● Text segment

== == ==

Joshimath crisis keeps tourists away from Auli | India News

DEHRADHUN: Around this time last year, long queues of tourist vehicles on their way to Auli, extending around 11km ahead of Joshimath, would be a common sight. To manage the crowd, authorities would often turn tourists towards Chopta and other serene locations of Chamoli. Scrambling to find accommodation in Auli, which has only around 150 rooms, tourists would also stay over at Joshimath and take the ropeway to the popular skiing destination of Uttarakhand, which would be enveloped in a sheet of snow at this time of the year.
This year though, the picture is quite different. As per hoteliers and tour operators, since the crisis of “sinking Joshimath” occurred, tourists have stopped coming to the picturesque locale. The once-bustling tourist location now wears a deserted look. After the Covid-induced financial crisis of 2020 and 2021, both Auli and Joshimath again stare at major losses during the peak winter tourism season (December 15 to February 15).

== == ==

● Extracted records
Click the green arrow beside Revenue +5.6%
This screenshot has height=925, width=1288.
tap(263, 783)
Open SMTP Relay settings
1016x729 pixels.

== == ==

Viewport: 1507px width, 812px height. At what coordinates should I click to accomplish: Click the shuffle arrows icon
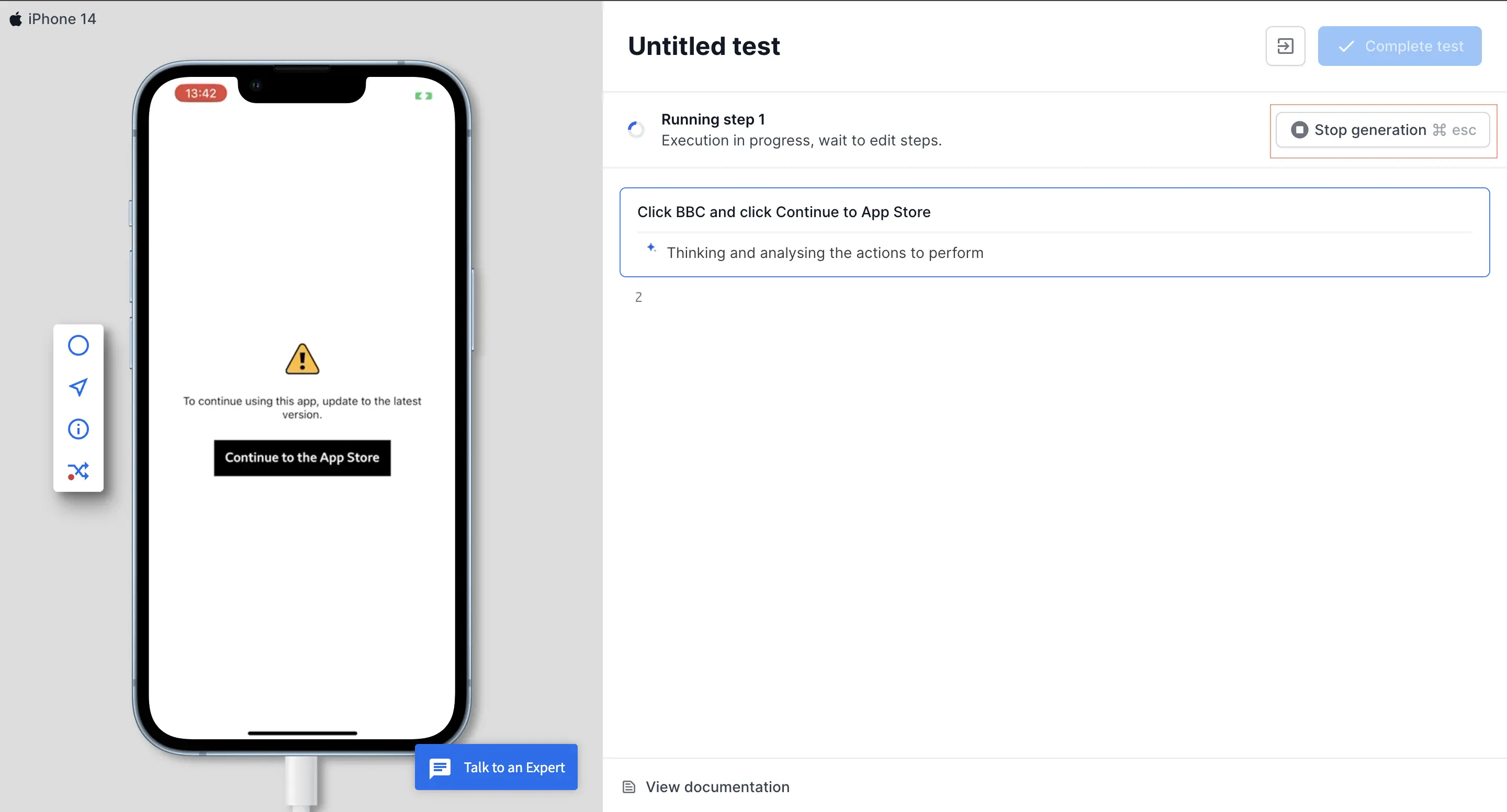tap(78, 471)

== == ==

● Task set
a) Answer these from the article on the Joshimath crisis and Auli tourism:
(i) About how many rooms does Auli have?
(ii) How far ahead of Joshimath did the lines of tourist vehicles stretch last year?
(iii) Which dates does the article give for the peak winter tourism season?
b) Please extend the article on the Joshimath crisis and Auli tourism, picking up after its last sentence.
You can set the records aside.

● Task answers
a)
(i) Around 150 rooms.
(ii) Around 11km.
(iii) December 15 to February 15.

b)
Ajay Bhatt, who owns hotels and cottages in Joshimath and Auli, told TOI, “We are staring at losses worth crores. Things seemed to be heading in the right direction since December 15 but after the Joshimath issue came to light, we haven’t received a single enquiry. Only a handful of tourists, who have either booked flights or hotel rooms on the (Joshimath-Auli) route in advance are coming here.”

Many of the hotels and homestays in Joshimath have been taken up by the administration for rehabilitation of residents whose houses have developed large cracks and have been declared “unsafe”. Some are being demolished.
Earlier, getting a ticket for a ropeway and a chair lift from Joshimath to Auli, both operated by the state-owned Garhwal Mandal Vikas Nigam from 9:15am to 4:45pm, was considered lucky. While the ropeway has a capacity of 500 tourists per day, the chair lift can take around 1,500 to 1,700 visitors to Auli each day. The ropeway has now been closed, after a crack appeared in a pillar. The chair lift is operational but has few takers.
Tour operators, who usually start preparing for the Badrinath yatra in February, for which Joshimath is the last stop, worry that the scenario will prevail till May, when the annual pilgrimage usually starts.